The records:
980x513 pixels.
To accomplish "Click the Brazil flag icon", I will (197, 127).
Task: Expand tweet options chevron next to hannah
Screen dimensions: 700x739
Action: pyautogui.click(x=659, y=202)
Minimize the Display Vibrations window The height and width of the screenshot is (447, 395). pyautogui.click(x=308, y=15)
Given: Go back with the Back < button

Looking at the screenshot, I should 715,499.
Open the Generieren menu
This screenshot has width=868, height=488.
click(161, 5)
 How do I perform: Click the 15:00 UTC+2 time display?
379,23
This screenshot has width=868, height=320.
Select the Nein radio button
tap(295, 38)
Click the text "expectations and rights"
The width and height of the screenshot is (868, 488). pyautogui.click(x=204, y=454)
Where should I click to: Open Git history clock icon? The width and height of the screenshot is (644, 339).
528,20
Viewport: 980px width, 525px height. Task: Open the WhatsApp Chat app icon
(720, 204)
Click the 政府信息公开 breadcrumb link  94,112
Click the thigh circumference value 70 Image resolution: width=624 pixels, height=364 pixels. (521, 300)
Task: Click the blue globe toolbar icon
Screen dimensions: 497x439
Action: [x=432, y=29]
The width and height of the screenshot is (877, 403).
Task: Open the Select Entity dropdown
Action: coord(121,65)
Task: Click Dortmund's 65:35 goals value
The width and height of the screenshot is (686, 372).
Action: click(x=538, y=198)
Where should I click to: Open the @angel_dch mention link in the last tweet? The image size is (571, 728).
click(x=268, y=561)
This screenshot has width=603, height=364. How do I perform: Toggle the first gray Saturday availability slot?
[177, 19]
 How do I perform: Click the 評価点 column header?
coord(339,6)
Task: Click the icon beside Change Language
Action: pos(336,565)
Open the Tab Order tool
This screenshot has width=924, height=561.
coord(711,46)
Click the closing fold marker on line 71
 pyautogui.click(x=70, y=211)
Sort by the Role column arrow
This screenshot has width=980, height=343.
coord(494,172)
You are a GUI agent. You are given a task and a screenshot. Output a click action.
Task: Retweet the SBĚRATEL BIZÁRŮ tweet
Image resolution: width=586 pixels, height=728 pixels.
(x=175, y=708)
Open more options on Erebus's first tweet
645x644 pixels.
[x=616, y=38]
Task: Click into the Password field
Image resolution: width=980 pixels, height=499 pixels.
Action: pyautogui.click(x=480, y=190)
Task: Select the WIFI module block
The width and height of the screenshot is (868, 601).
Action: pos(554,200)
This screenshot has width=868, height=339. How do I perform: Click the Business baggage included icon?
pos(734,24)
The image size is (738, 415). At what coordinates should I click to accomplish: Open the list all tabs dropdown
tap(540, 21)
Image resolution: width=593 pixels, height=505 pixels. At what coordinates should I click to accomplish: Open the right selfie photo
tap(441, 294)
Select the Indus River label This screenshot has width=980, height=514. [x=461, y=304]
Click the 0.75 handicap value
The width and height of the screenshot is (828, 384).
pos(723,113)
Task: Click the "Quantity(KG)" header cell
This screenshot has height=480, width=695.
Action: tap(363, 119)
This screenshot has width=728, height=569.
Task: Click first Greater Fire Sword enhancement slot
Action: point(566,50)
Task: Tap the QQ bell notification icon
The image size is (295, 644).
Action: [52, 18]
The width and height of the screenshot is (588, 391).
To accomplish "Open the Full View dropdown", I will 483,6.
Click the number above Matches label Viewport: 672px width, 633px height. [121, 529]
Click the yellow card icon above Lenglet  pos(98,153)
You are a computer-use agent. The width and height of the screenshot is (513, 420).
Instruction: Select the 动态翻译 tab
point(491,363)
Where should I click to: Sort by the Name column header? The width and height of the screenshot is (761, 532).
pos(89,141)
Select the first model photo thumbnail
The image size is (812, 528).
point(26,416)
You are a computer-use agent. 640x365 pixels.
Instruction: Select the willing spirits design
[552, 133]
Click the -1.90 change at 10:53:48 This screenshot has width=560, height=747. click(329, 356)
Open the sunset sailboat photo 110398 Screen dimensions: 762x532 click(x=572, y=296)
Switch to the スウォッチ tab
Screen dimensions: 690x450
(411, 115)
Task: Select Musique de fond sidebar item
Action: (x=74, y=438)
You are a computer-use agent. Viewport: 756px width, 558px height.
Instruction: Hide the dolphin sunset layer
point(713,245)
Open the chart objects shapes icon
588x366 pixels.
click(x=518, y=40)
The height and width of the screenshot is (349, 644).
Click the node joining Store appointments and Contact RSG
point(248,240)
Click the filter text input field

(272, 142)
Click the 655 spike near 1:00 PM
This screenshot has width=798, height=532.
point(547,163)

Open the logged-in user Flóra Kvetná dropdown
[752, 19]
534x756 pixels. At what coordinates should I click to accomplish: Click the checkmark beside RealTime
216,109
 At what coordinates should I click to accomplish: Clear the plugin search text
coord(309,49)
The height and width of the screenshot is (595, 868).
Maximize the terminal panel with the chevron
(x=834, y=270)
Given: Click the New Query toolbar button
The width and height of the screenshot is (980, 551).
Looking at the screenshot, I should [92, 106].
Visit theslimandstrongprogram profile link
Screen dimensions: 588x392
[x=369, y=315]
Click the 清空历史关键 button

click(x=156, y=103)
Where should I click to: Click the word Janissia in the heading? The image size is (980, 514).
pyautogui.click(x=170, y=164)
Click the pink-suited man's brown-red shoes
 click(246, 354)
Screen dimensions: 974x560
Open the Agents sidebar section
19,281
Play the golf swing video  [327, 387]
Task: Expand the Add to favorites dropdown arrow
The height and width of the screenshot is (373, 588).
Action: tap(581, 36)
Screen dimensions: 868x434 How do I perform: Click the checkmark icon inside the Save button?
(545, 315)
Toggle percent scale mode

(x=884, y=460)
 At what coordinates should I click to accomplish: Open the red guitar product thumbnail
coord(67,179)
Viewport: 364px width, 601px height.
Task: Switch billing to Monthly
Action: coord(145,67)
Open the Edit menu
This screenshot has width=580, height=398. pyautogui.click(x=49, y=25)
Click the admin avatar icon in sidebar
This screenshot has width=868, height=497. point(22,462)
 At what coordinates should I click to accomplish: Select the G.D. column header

Work instructions:
Some lines of the data above may hold the word "computer"; state how many do, and give only that number.

Response for this exercise:
3